**PROBLEM DETAILS**
Print verbatim the lines of the records from the line containing "Viewport: 750px width, 683px" through the line containing "1875x1231 pixels. tap(1299, 1077)", including both of those lines.

**RECORDS SHOWN**

# # # #

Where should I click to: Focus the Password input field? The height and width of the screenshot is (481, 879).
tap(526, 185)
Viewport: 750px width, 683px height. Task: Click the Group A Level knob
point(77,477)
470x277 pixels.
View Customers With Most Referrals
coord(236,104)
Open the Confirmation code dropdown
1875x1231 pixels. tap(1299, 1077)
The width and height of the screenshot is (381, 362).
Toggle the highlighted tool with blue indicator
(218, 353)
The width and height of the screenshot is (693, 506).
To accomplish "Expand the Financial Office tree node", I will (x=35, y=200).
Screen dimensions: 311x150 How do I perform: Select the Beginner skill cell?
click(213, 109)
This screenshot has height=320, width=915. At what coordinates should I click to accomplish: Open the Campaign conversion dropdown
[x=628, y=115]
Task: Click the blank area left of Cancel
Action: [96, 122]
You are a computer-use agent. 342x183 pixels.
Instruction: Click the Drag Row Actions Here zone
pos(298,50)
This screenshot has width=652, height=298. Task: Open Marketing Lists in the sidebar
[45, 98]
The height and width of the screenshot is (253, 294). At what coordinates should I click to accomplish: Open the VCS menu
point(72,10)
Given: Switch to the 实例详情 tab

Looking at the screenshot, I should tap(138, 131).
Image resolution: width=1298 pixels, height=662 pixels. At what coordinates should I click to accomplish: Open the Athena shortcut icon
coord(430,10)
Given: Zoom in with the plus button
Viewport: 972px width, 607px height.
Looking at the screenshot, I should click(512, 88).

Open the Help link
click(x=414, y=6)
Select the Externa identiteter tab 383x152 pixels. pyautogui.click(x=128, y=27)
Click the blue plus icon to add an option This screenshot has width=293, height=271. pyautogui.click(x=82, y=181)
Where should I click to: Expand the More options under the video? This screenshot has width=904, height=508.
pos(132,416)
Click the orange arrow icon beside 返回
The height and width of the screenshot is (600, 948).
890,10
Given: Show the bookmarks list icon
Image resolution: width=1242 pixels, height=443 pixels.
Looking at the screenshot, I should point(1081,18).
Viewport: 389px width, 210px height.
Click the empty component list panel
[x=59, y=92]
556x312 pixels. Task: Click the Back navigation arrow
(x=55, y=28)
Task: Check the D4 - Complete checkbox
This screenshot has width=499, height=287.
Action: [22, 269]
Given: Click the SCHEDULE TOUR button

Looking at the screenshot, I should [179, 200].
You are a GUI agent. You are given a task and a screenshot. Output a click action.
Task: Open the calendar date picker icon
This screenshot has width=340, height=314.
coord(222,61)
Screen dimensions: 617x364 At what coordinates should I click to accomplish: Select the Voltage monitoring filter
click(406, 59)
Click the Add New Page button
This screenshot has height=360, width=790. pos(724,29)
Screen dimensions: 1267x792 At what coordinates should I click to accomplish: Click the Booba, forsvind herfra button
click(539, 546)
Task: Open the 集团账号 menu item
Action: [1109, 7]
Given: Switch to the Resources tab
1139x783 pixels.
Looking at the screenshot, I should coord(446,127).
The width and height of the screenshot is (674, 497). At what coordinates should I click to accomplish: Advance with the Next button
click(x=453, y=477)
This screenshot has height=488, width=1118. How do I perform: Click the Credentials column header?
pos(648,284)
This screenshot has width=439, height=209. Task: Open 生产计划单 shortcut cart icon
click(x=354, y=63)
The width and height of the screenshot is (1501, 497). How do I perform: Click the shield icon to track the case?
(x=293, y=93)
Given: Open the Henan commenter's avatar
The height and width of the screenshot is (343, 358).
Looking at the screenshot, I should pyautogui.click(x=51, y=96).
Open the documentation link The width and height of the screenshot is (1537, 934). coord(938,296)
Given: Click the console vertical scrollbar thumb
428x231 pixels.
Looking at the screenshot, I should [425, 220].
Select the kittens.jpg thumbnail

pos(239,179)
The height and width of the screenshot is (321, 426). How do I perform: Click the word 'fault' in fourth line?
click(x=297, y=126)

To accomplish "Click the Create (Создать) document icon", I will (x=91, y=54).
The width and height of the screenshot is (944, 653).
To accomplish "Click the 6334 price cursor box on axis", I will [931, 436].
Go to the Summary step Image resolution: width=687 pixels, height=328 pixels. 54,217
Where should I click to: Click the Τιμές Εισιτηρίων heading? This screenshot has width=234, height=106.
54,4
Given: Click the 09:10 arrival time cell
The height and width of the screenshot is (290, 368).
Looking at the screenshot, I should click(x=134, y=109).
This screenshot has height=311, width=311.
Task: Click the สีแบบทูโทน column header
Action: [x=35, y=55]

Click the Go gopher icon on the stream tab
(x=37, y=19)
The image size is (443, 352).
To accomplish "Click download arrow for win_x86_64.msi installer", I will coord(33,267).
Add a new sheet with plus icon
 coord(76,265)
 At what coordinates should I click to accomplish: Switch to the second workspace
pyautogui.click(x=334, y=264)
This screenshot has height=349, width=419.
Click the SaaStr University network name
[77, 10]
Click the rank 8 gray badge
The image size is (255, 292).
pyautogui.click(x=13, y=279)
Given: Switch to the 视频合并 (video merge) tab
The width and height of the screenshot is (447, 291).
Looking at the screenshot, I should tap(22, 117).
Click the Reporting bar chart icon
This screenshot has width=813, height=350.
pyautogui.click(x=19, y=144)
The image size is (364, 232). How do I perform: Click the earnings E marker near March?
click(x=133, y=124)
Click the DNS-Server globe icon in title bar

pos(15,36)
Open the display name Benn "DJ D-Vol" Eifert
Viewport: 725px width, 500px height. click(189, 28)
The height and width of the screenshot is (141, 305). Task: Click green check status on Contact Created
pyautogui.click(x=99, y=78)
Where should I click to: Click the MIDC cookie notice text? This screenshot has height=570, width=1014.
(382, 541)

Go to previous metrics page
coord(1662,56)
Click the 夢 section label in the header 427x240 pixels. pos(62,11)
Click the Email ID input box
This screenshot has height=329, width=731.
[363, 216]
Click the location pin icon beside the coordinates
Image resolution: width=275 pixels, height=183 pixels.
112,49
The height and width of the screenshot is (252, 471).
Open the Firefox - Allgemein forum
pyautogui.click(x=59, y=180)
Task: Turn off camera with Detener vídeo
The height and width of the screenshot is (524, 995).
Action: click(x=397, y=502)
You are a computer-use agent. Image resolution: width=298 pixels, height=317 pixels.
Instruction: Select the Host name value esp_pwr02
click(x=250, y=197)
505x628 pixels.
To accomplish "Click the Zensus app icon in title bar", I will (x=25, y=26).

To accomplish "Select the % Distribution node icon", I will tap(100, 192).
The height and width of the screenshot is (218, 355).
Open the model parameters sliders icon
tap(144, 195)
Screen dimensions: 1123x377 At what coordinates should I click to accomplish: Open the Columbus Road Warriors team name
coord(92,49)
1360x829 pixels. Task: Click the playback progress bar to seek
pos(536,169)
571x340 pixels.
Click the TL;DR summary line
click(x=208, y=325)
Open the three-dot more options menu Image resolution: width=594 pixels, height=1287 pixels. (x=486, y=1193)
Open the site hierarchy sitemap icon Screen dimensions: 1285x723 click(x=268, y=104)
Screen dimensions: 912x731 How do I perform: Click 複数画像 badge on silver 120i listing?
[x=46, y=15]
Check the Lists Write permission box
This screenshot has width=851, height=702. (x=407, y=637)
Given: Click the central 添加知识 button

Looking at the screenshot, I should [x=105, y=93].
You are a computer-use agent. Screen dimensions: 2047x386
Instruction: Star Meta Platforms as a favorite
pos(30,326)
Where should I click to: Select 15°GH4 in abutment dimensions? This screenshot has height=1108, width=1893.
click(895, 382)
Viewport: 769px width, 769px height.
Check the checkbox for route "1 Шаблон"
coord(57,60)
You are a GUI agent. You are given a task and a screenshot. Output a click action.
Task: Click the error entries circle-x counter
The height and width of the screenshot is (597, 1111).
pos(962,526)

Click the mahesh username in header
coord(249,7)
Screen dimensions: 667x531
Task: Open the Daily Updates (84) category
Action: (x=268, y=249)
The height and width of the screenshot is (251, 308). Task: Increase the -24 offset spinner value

# # # #

**ANSWER TO THE EXERCISE**
Viewport: 750px width, 683px height. Task: Click the Group A Level knob
point(77,477)
470x277 pixels.
View Customers With Most Referrals
coord(236,104)
Open the Confirmation code dropdown
1875x1231 pixels. tap(1299, 1077)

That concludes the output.